▶ **INSTRUCTIONS FOR THE TASK**: Reproduce word for word the passage below about the California Privacy Protection Agency's meetings on its updated regulations.

▶ **TEXT BLOCK**:
■ ■ ■
The California Privacy Protection Agency held the first and second of three days of meetings to discuss its updated regulations under the California Privacy Rights Act.

The final day is scheduled for November 4.

This timeline is one week later than the originally-scheduled meetings, which were originally scheduled to take place October 21-22 and October 28-29.

In the meetings, the board approved the proposed modifications and directed Staff to prepare additional modifications for an additional 15-day comment period, including modifications to provisions on determining the “reasonable expectations of the consumer”, honoring opt-out preference signals, use of sensitive personal information, and giving the Agency discretion to consider the amount a time since the effective date of a requirement and a company’s “good faith efforts to comply” in enforcement of the regulations.


With these additional modifications, the soonest the final regulations will be ready is late January 2023.

Per the board, and since further modifications are likely forthcoming, it will likely be pushed back even further.

With the CPRA going into effect January 1, 2023, this pushes companies up against a wall for their compliance efforts, especially for any efforts that require significant development work.

The board’s modification to address “good faith efforts to comply” and the timeline for compliance are intended to provide companies some assurance regarding these delays, but these assurances only give the Agency “discretion” to consider these factors, which still puts companies in a position to have at least a “good faith” solution complete by January 1.
■ ■ ■
▶ **STORED DATA**:

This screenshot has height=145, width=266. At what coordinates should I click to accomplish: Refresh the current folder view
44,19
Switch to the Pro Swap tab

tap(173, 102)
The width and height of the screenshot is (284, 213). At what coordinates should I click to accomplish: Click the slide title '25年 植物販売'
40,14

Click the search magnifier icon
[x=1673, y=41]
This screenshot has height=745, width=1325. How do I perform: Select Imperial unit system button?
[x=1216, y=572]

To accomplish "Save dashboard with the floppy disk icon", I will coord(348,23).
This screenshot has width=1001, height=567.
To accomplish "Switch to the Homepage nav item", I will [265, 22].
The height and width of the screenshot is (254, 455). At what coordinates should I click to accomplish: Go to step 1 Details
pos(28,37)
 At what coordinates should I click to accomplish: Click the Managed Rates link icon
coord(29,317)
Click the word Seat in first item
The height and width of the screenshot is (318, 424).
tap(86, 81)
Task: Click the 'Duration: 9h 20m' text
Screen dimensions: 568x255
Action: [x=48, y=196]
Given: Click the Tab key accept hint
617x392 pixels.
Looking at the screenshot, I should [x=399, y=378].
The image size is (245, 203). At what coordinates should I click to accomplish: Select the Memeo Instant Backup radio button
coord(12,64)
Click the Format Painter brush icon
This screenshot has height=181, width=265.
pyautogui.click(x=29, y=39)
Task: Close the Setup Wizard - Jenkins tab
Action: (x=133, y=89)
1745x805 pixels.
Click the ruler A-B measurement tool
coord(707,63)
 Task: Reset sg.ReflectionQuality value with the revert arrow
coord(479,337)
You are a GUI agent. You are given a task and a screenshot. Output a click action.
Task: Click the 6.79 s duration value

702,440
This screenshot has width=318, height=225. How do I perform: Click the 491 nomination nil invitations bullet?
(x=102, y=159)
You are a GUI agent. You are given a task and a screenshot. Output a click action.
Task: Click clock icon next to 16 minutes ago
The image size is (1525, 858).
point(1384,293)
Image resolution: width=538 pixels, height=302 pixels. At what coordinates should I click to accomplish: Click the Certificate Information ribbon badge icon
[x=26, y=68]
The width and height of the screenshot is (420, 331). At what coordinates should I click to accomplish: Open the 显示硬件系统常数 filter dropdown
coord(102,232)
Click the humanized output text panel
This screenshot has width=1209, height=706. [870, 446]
■ ■ ■
▶ **SOLUTION TO THIS EXERCISE**:
The California Privacy Protection Agency held the first and second of three days of meetings to discuss its updated regulations under the California Privacy Rights Act.

The final day is scheduled for November 4.

This timeline is one week later than the originally-scheduled meetings, which were originally scheduled to take place October 21-22 and October 28-29.

In the meetings, the board approved the proposed modifications and directed Staff to prepare additional modifications for an additional 15-day comment period, including modifications to provisions on determining the “reasonable expectations of the consumer”, honoring opt-out preference signals, use of sensitive personal information, and giving the Agency discretion to consider the amount a time since the effective date of a requirement and a company’s “good faith efforts to comply” in enforcement of the regulations.


With these additional modifications, the soonest the final regulations will be ready is late January 2023.

Per the board, and since further modifications are likely forthcoming, it will likely be pushed back even further.

With the CPRA going into effect January 1, 2023, this pushes companies up against a wall for their compliance efforts, especially for any efforts that require significant development work.

The board’s modification to address “good faith efforts to comply” and the timeline for compliance are intended to provide companies some assurance regarding these delays, but these assurances only give the Agency “discretion” to consider these factors, which still puts companies in a position to have at least a “good faith” solution complete by January 1.